Return the data below exactly, but only from the line containing "For every named" through the line containing "Back (253, 136)", with both of those lines included.

____ RECORDS SUPPLIED

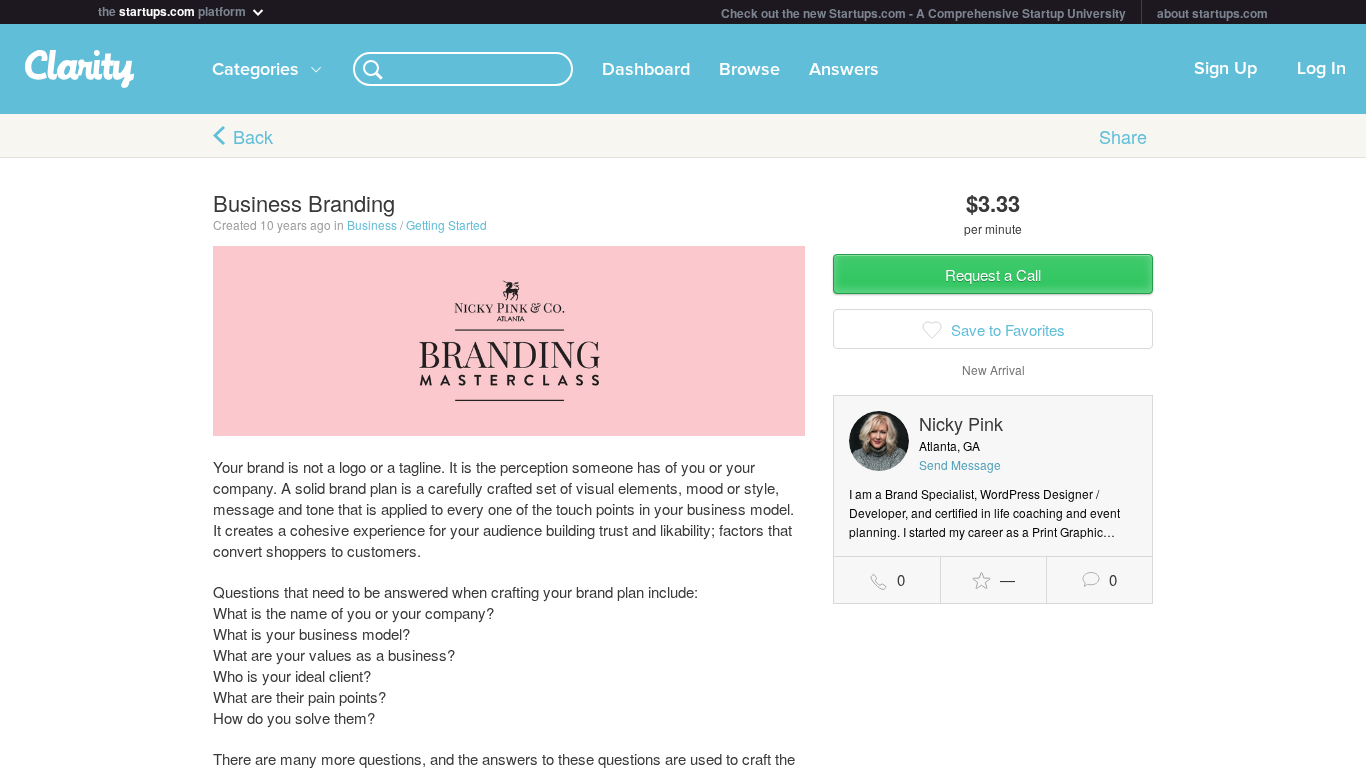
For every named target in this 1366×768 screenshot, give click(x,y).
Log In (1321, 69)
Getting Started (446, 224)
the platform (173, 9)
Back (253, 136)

________
____ RECORDS SUPPLIED

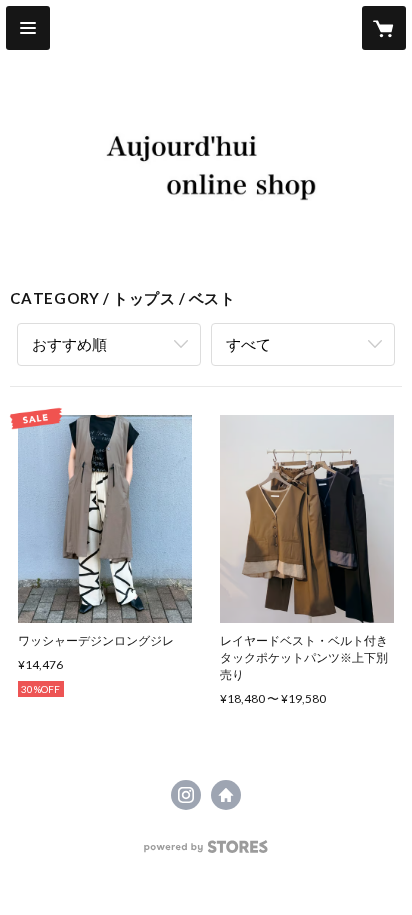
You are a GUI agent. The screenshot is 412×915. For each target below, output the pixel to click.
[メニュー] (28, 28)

________

- SOLUTION FOR THIS TASK:
For every named target in this 1366×768 screenshot, give click(x,y).
Log In (1321, 69)
Getting Started (446, 224)
the platform (173, 9)
Back (253, 136)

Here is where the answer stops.